COMPLETE THE FOLLOWING:
a) In the note on flu vaccination in pregnancy below, for how long after birth do the antibodies from vaccination protect an infant?
b) Write a continuation of the note on flu vaccination in pregnancy below, picking up after its final sentence.

SELECTED EXCERPT:
-=-=-=-=-
A: YES! The flu vaccine protects against the higher risk of severe flu disease during pregnancy AND protects the newborn from flu during the first few months of life.
TL;DR: Flu season looks especially bad this year. Influenza (“the flu”) vaccination is strongly recommended in pregnancy. Because the virus is seasonal, vaccination is recommended as soon as the vaccine becomes available, rather than at a specific time in the pregnancy. It can be received in all trimesters and will help protect both the pregnant person and the infant after birth.
Influenza Infection during pregnancy is more dangerous than when not pregnant. Pregnant individuals have higher rates of hospitalization, intensive care admission, and death from flu compared to the general population. While passing flu to your baby while pregnant is rare, infection can lead to increased risk of preterm birth, low birth weight, and even pregnancy loss. Vaccination decreases the risk of influenza infection and reduces the severity of illness if infection does occur.
In addition to protecting the pregnant person, protective antibodies from vaccination cross the placenta to the fetus. This protects an infant for up to six months after birth. This is particularly important since the youngest babies are most at risk of severe disease from respiratory viruses like the flu. Babies cannot be vaccinated until six months, so this passive immunity is important to protect them after birth.
While vaccination is the single best protection against the flu for pregnant people, other harm reduction strategies can help. Like any respiratory virus, avoiding contact with people who are sick, washing hands frequently, and avoiding touching your face can decrease transmission. Consider masking in high-risk situations to further decrease risk (see recent post on masking sometimes: https://dearpandemic.org/mask-sometimes/).
If you get the flu while pregnant or have a known high-risk exposure, you should speak to your clinician. Antiviral medications can be given in pregnancy and may be an option in those situations.
-=-=-=-=-
[Stored items]
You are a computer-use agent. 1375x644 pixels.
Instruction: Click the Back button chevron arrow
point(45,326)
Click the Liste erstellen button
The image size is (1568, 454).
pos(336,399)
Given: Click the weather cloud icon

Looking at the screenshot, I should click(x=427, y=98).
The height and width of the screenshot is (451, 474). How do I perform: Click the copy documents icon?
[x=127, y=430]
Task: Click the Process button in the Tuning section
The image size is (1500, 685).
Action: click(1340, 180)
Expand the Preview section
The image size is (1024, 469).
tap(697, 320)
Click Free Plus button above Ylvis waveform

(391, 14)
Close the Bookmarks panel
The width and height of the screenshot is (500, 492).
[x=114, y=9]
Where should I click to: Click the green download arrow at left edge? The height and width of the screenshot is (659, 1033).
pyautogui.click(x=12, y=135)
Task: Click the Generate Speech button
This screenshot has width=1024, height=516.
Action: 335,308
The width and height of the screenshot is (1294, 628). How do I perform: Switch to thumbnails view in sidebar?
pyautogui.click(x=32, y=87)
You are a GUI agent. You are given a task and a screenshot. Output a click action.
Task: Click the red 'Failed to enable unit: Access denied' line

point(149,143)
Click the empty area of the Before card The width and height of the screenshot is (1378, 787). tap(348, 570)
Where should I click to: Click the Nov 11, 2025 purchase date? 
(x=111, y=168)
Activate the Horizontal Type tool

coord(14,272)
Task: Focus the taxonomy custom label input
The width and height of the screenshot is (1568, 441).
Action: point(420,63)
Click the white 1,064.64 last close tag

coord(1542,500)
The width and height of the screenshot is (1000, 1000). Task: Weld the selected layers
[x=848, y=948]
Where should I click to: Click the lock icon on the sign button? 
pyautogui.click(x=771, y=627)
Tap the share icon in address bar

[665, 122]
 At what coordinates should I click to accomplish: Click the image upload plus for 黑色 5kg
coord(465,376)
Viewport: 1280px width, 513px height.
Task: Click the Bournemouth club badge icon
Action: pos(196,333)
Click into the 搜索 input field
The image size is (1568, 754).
-=-=-=-=-
ANSWERS TO THE EXERCISE:
a) Up to six months after birth.

b)
Other vaccines? In addition to the flu vaccine, Tdap (tetanus, diphtheria, pertussis) and COVID vaccines are also recommended in pregnancy. Tdap is recommended specifically for the “p”, which stands for pertussis, or “whooping cough.” Most of the severe disease and deaths from whooping cough occur in newborns under 3 months of age. Vaccination in the third trimester of each pregnancy passes on important antibodies to decrease this risk.
COVID vaccination continues to be recommended for all pregnant and recently pregnant individuals. Like flu, this should be given if it has not been received prior to pregnancy or if due for bivalent booster, regardless of gestational age. It can be given in any trimester. For both primary series and booster, mRNA COVID-19 vaccines are preferred.
Flu, COVID, and Tdap vaccines are safe to be given at the same time. Flu and covid vaccines are recommended as soon as available/eligible. Tdap should be given between 28-36 weeks to ensure ideal passive immunity for the baby.
Flu season has ramped up early this year, with reports of more severe disease than normal. This is of particular concern for pregnant individuals and their babies, who both are at increased risk. Vaccination is safe and strongly recommended in pregnancy to decrease that risk.
Stay safe, stay well, get vaccinated!